How to free up all memory pytorch is taken from gpu memory

Pytorch is taking more memory then move on to the next loop, so eventually fails out of cuda memory:

I have some kind of high level code, so model training and etc. are wrapped by pipeline_network class. My main goal is to train new model every new fold.

for train_idx, valid_idx in cv.split(meta_train[DEPTH_COLUMN].values.reshape(-1)):

        meta_train_split, meta_valid_split = meta_train.iloc[train_idx], meta_train.iloc[valid_idx]
        
        pipeline_network = unet(config=CONFIG, suffix = 'fold' + str(fold), train_mode=True)

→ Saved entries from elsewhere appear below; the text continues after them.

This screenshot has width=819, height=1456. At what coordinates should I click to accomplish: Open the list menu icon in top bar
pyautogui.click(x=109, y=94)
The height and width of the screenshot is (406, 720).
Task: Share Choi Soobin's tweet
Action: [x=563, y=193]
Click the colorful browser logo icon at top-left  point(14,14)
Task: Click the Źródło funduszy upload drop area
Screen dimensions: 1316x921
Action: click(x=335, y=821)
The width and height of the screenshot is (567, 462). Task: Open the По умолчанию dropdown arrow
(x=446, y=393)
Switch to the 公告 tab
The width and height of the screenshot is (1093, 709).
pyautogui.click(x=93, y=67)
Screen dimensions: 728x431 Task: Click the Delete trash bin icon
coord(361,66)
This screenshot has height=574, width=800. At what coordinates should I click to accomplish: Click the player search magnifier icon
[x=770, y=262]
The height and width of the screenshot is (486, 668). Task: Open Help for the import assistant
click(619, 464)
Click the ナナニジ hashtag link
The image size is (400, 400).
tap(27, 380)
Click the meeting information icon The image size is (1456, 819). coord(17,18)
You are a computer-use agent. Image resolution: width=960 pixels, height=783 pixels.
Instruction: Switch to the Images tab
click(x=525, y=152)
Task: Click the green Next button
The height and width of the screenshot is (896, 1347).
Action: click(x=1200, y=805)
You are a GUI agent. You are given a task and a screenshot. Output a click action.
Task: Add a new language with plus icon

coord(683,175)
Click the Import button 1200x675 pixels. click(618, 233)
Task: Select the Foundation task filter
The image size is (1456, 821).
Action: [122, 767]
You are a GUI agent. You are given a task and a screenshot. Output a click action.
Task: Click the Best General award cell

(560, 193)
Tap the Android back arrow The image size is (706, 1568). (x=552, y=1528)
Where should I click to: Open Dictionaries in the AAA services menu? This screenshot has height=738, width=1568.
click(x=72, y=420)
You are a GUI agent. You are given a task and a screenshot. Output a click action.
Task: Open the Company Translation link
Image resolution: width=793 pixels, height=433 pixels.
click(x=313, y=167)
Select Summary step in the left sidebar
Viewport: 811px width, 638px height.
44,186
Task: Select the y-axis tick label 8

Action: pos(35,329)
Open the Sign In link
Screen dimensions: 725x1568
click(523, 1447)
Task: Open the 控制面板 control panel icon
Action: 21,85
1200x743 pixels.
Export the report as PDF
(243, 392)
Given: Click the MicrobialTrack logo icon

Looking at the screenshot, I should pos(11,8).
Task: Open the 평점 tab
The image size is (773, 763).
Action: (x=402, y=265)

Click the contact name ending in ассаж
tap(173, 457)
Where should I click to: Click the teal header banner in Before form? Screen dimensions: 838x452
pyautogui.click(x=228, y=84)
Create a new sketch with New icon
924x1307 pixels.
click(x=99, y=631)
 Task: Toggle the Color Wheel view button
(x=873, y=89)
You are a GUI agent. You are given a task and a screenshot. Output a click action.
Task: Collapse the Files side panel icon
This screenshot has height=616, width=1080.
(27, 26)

But then I move on to 2nd fold everything fails out of gpu memory:

RuntimeError: cuda runtime error (2) : out of memory at /pytorch/torch/lib/THC/generic/THCStorage.cu:58

At the end of epoch I tried to manually delete that pipeline with no luck:

 def clean_object_from_memory(obj): #definition
    del obj
    gc.collect()
    torch.cuda.empty_cache()

clean_object_from_memory( clean_object_from_memory) # calling

Calling this didn’t help as well:

def dump_tensors(gpu_only=True):
        torch.cuda.empty_cache()
        total_size = 0
        for obj in gc.get_objects():
            try:
                if torch.is_tensor(obj):
                    if not gpu_only or obj.is_cuda:
                        del obj
                        gc.collect()
                elif hasattr(obj, "data") and torch.is_tensor(obj.data):
                    if not gpu_only or obj.is_cuda:
                        del obj
                        gc.collect()
            except Exception as e:
                pass

How can reset pytorch then I move on to the next fold?

2 Likes

Hi, did you find a solution?